The HEROES Act fixes what the CARES Act broke
Conservatives call the House Democrats’ Health and Economic Recovery Omnibus Emergency Solutions (HEROES) Act a “gigantic political scam.” Senate Republicans say HEROES, passed by the House on May 15th, is “dead on arrival when it reconvenes. As they negotiate with Democrats, Republicans should think carefully about certain student loan relief provisions in the bill.
Even in good times, a substantial portion of 45 million Americans’ paychecks go to student loan payments rather than to goods and services that keep our economy churning. There’s little doubt that this debt contributes to suppressed consumer consumption, which stifles economic growth. In this bad time, Americans collectively owe $1.6 trillion in student debt. This debt burden is now dramatically heavier with the economic shutdown and coming diminished post-pandemic employment opportunities.
Some say no additional student loan relief is needed because the Coronavirus Aid, Relief and Economic Security (CARES) Act that Congress passed in March temporarily suspended student loan payments. That would be a decent argument if CARES applied to everyone, but it doesn’t.
With CARES, Congress gave a six-month, interest-free payment “pause” to about 35 million debtors in the process of repaying the federal government for their education. These are commonly called “direct loans.” The government imposed no penalties or credit consequences. Direct loan borrowers didn’t even have to sign up. Automatic payments just stopped.
But CARES left more than seven million borrowers with “commercial” or “private” loans to fend for themselves. During the Department of Education’s Federal Family Education Loan Program (FFEL), roughly 75 percent of FFEL loans were private, and not always distinguishable from direct loans. At least seven class action lawsuits for deceptive practices have been filed against the nation’s holder of the largest portfolio of private student loans.
After CARES became law, some private lenders offered a 90-day forbearance, with interest continuing to accrue. On a $60,000 loan at 3.75 percent interest, that’s about $500 of accrued interest for a 90-day payment “pause.”
Some private lenders wanted to tack that accrued interest onto the loan’s principal, to earn even more interest. Other lenders designed penalties, such as permanently ending the quarter-point interest-rate discount some borrowers get for automated payments. A quarter of an interest point on loans with years of repayment to go is a steep price for short-term relief.
HEROES would end the profiteering and provide protections for private debtors neglected by CARES.
HEROES’ Title V requires private lenders to modify all private loans to provide the same repayment and forgiveness terms available to direct loan borrowers. It suspends involuntary collections and negative credit reporting and requires retroactive application of forbearance to address delinquencies. These relief measures would last until September 30, 2021.
On these provisions, Democrats must stand firm.

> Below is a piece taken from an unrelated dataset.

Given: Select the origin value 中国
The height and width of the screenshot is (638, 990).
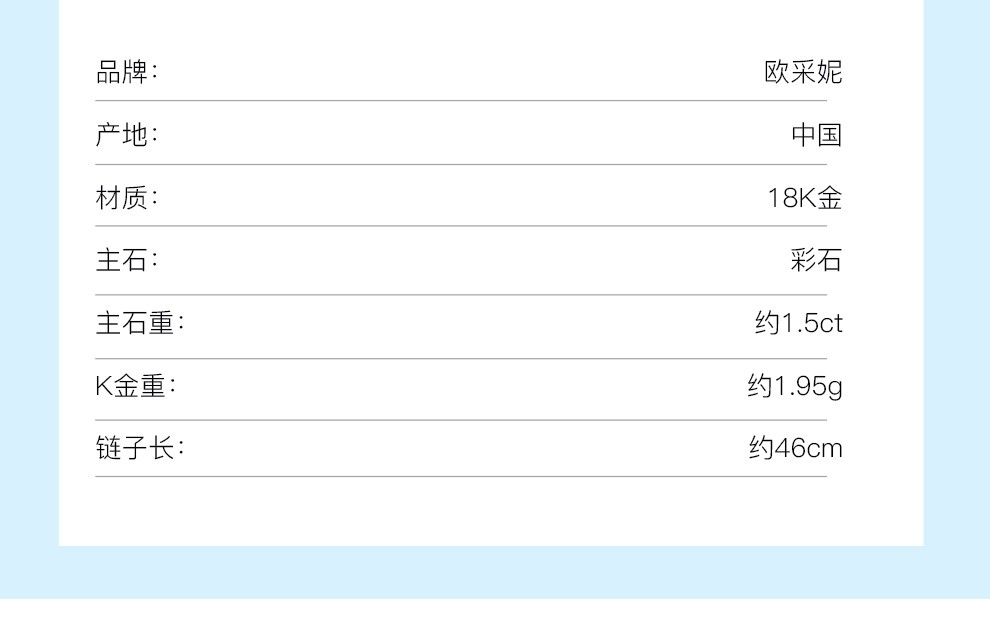Looking at the screenshot, I should click(816, 134).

Republicans, who must recognize that a new rash of loan defaults won’t improve the economy, should cooperate. Not just because it’s “fair,” although it is: Viruses and economic crises don’t differentiate between direct and private student debt.
Rather, it’s in the federal government’s interest. Almost $170 billion in private-lender student debt is federally guaranteed. Yes, many of the same private lenders declining to give borrowers an interest-free “pause” are guaranteed to get their money back, if not from their borrowers, from U.S. taxpayers.
The debtors who would benefit most from HEROES are those who borrowed private FFEL program loans.
The last year FFEL made private loans was 2009. So, all private FFEL borrowers (in good standing) have been paying on their student loans for at least a decade. Private lenders have earned a ton of interest from them. Now, FFEL borrowers need this “pause” to help avoid the draconian consequences of default after years of diligent repayment.
To define draconian: Lenders file a default claim and are paid, both principal and interest. The loan’s title transfers to the federal government, which has incredibly powerful tools to extract repayment. They include garnishing wages, pension, social security and disability; revocation of professional licenses required to work and more.
Student loan debt cannot be discharged in bankruptcy. When a defaulted borrower enters a repayment plan, 25 percent of all future payments are diverted for “collection fees.” Interest on the principal continues to mount, seemingly without end.
Before the current crisis, 5.5 million borrowers had defaulted on $120 billion in loans. Research suggested that nearly 40 percent of borrowers could join them by 2023.
The federal government is deepening its own debt by the trillions in an effort to save the economy. Surely now is not the time for taxpayers to finance billions of additional, preventable, student loan defaults.
It’s also no time to torture private borrowers who have been conscientiously paying student loans for a decade and now may be blameless victims of the recession. None of this spells “stimulus.”
Any economic stimulus plan will struggle to be effective without real college debt relief. Congress must correct the student loan relief mistake in CARES by eliminating the discrimination between “direct” and “private” student loans. Long-term economic growth for all of us depends on it.
Tressa Pankovits is associate director of the Reinventing America’s Schools project at the Progressive Policy Institute.